■ **EXCERPT PROVIDED**

I asked for questions to answer, and I got some responses. Hoorah! Ideas for posts! I’ll answer all three (or however many more may get added over time), but may as well start with a relatively easy question to answer. Says fellow LOOG blogger Jaybird:
I’d love to read a post about Medicinal Weed from the perspective of a doctor.
There’s a general answer to this, and a more particular one.
As far as marijuana is concerned, medicinal or otherwise, I am in favor of legalization, full stop. The “war on drugs” seems like an outright failure to me, obvious even before a high-profile international panel said so. It is preposterous to outlaw an easily-cultivated plant just because of its mood- and sensation-altering properties. I’ve had plenty of patients whose lives were destroyed by substance abuse, but the majority of them suffered from addiction to a perfectly legal substance widely enjoyed by most Americans. The leading preventable cause of death is a similarly-legal plant. If alcohol and tobacco use are legal (and I believe they should be), then I cannot construct an intellectually compelling argument for marijuana use to be otherwise. I’ve certainly had patients who used marijuana immoderately, and whose lives would have been improved by moderation or abstinence, but the same could easily be said about junk food or promiscuous sex. As a medical professional, I strongly support legalization.

■ **ASSIGNMENT 1**
Who asked for a post about medicinal weed from a doctor's perspective in the medicinal marijuana post?
■ **ASSIGNMENT 2**
Rewrite the medicinal marijuana post from the words "I asked for" through "more particular one.", swapping "doctor" for "physician".
■ **ASSIGNMENT 3**
Go on with the post on medicinal marijuana from its last sentence.

■ **MATERIAL SHOWN**

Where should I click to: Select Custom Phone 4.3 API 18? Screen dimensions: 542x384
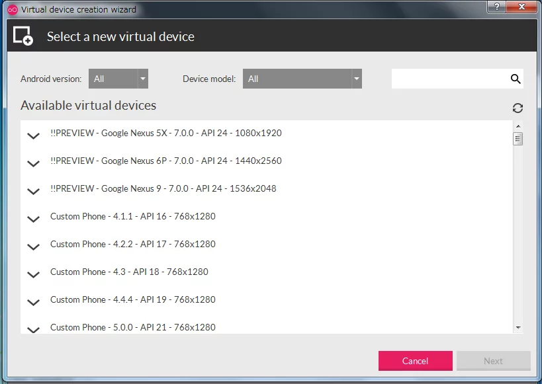(129, 272)
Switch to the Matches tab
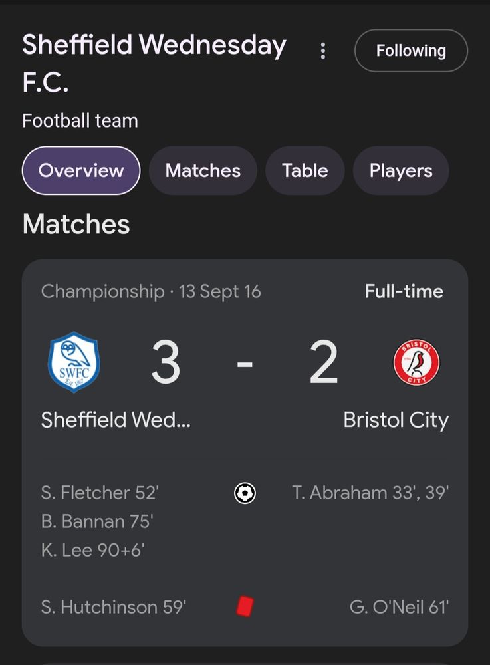The width and height of the screenshot is (490, 665). coord(203,170)
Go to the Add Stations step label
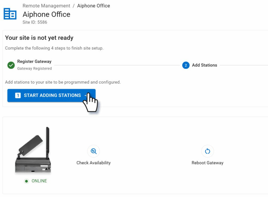 (204, 65)
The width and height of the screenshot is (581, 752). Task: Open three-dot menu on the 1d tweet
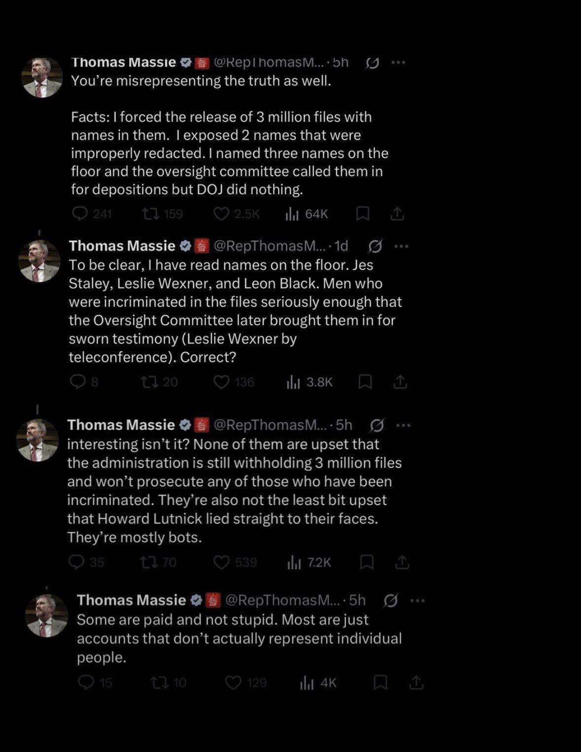pos(401,246)
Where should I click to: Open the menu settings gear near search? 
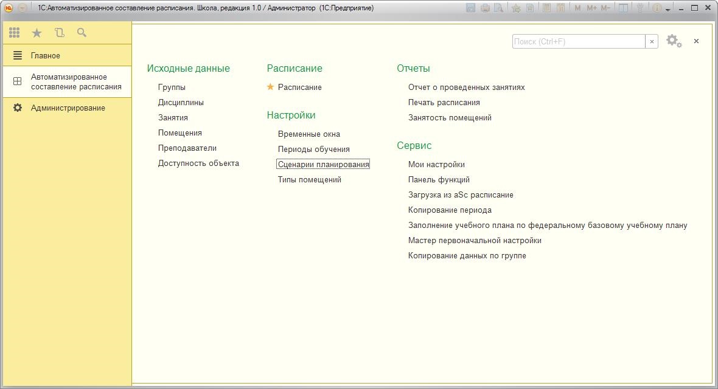pos(673,41)
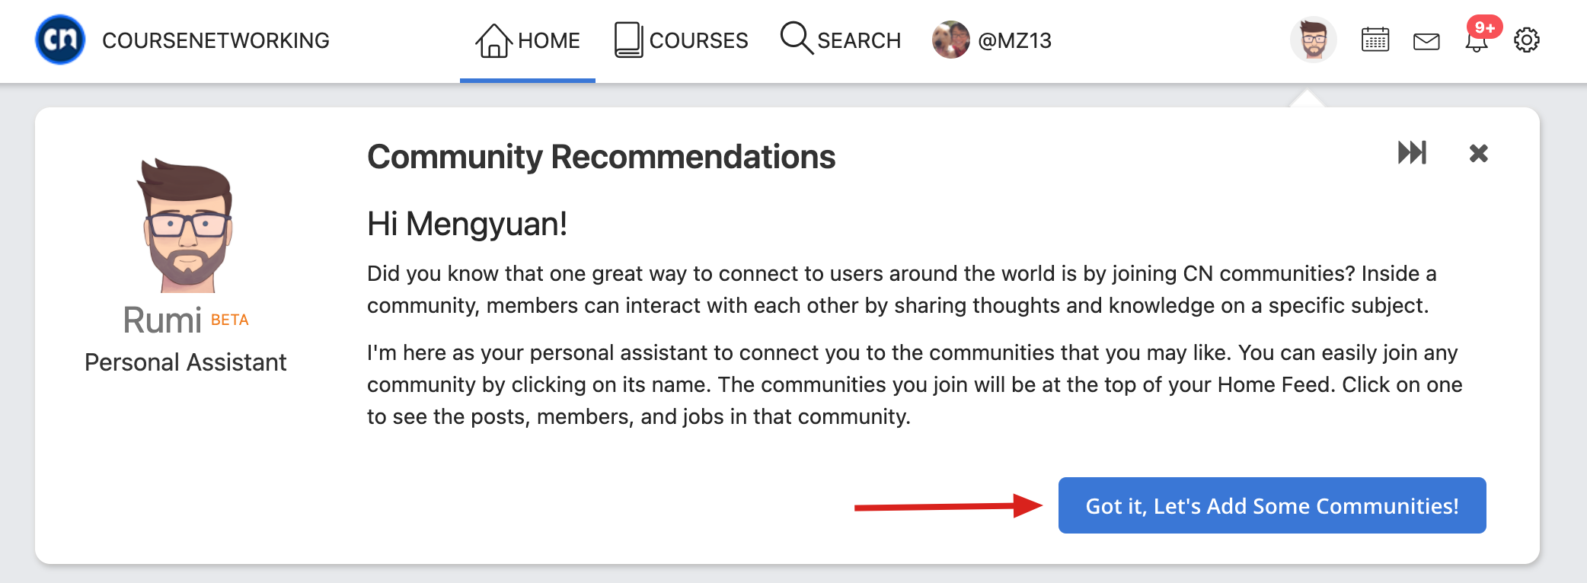Screen dimensions: 1587x583
Task: Open the mail envelope icon
Action: [x=1426, y=41]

■ **WRITTEN REPLY 1**
Fellow LOOG blogger Jaybird.

■ **WRITTEN REPLY 2**
I asked for questions to answer, and I got some responses. Hoorah! Ideas for posts! I’ll answer all three (or however many more may get added over time), but may as well start with a relatively easy question to answer. Says fellow LOOG blogger Jaybird:
I’d love to read a post about Medicinal Weed from the perspective of a physician.
There’s a general answer to this, and a more particular one.

■ **WRITTEN REPLY 3**
On the particular question of medical marijuana when it is otherwise illegal, as a doctor it seems like a royal pain in the ass. That marijuana has medicinal uses, particularly for nausea or lack of appetite induced by chemotherapy or AIDS, is pretty well established. I think it should be available for medicinal use. But then the question arises about which disorders should be open to treatment with marijuana. If nausea, why not chronic back pain? If back pain, why not anxiety? Lawyers who live in California (ahem) should feel free to correct me, but I believe the text of that state’s medical marijuana statute says this:
… seriously ill Californians have the right to obtain and use marijuana for medical purposes where the medical use is deemed appropriate and has been recommended by a physician who has determined that the person’s health would benefit from the use of marijuana in the treatment of cancer, anorexia, AIDS, chronic pain, spasticity, glaucoma, arthritis, migraine, or any other illness for which marijuana provides relief
Once you’ve got something as subjective as “chronic pain” in there, then you’re pretty much taking all comers, even without that “any other illness” fillip there at the end. They may as well say “everyone who wants it” and be done with it.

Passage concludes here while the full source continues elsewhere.